### HOW TO COMPLETE THIS TASK
Lines before the one containing "This screenshot has width=800, height=651." are not wanted. Transcribe that line and all after it exactly, to the end of the entries.
[DATA SHOWN — start]
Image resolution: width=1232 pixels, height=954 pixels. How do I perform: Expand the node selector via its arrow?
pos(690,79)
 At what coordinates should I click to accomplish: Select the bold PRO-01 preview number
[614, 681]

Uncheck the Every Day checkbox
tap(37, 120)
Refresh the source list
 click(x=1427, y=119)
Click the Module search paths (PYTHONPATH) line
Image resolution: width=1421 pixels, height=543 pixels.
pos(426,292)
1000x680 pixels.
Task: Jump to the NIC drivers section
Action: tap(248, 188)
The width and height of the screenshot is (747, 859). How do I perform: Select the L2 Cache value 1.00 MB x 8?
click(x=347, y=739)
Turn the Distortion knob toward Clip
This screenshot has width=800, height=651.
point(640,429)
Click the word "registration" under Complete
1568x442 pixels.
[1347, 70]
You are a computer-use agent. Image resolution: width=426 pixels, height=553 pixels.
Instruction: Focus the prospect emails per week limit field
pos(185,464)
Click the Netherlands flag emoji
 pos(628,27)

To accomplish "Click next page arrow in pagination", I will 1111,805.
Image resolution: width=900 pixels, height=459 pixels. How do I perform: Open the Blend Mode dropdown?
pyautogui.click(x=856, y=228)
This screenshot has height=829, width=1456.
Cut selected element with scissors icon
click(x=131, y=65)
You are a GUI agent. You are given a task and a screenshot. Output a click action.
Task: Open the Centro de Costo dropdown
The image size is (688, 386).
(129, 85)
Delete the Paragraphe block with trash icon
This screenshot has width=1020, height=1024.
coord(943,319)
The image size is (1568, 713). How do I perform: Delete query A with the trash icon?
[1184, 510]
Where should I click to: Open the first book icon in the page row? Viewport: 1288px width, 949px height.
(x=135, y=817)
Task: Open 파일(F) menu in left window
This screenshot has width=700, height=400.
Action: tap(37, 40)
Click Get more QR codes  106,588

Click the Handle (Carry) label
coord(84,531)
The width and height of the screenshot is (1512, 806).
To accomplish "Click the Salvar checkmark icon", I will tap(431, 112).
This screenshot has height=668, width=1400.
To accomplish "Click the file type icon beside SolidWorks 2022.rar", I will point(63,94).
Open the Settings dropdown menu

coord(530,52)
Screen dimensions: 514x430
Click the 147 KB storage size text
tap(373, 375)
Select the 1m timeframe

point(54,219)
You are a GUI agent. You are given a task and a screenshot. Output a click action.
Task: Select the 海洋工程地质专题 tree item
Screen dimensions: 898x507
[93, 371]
[DATA SHOWN — finish]
### TASK OUTPUT
This screenshot has width=800, height=651.
point(640,429)
Click the word "registration" under Complete
1568x442 pixels.
[1347, 70]
You are a computer-use agent. Image resolution: width=426 pixels, height=553 pixels.
Instruction: Focus the prospect emails per week limit field
pos(185,464)
Click the Netherlands flag emoji
 pos(628,27)

To accomplish "Click next page arrow in pagination", I will 1111,805.
Image resolution: width=900 pixels, height=459 pixels. How do I perform: Open the Blend Mode dropdown?
pyautogui.click(x=856, y=228)
This screenshot has height=829, width=1456.
Cut selected element with scissors icon
click(x=131, y=65)
You are a GUI agent. You are given a task and a screenshot. Output a click action.
Task: Open the Centro de Costo dropdown
The image size is (688, 386).
(129, 85)
Delete the Paragraphe block with trash icon
This screenshot has width=1020, height=1024.
coord(943,319)
The image size is (1568, 713). How do I perform: Delete query A with the trash icon?
[1184, 510]
Where should I click to: Open the first book icon in the page row? Viewport: 1288px width, 949px height.
(x=135, y=817)
Task: Open 파일(F) menu in left window
This screenshot has width=700, height=400.
Action: tap(37, 40)
Click Get more QR codes  106,588

Click the Handle (Carry) label
coord(84,531)
The width and height of the screenshot is (1512, 806).
To accomplish "Click the Salvar checkmark icon", I will tap(431, 112).
This screenshot has height=668, width=1400.
To accomplish "Click the file type icon beside SolidWorks 2022.rar", I will point(63,94).
Open the Settings dropdown menu

coord(530,52)
Screen dimensions: 514x430
Click the 147 KB storage size text
tap(373, 375)
Select the 1m timeframe

point(54,219)
You are a GUI agent. You are given a task and a screenshot. Output a click action.
Task: Select the 海洋工程地质专题 tree item
Screen dimensions: 898x507
[93, 371]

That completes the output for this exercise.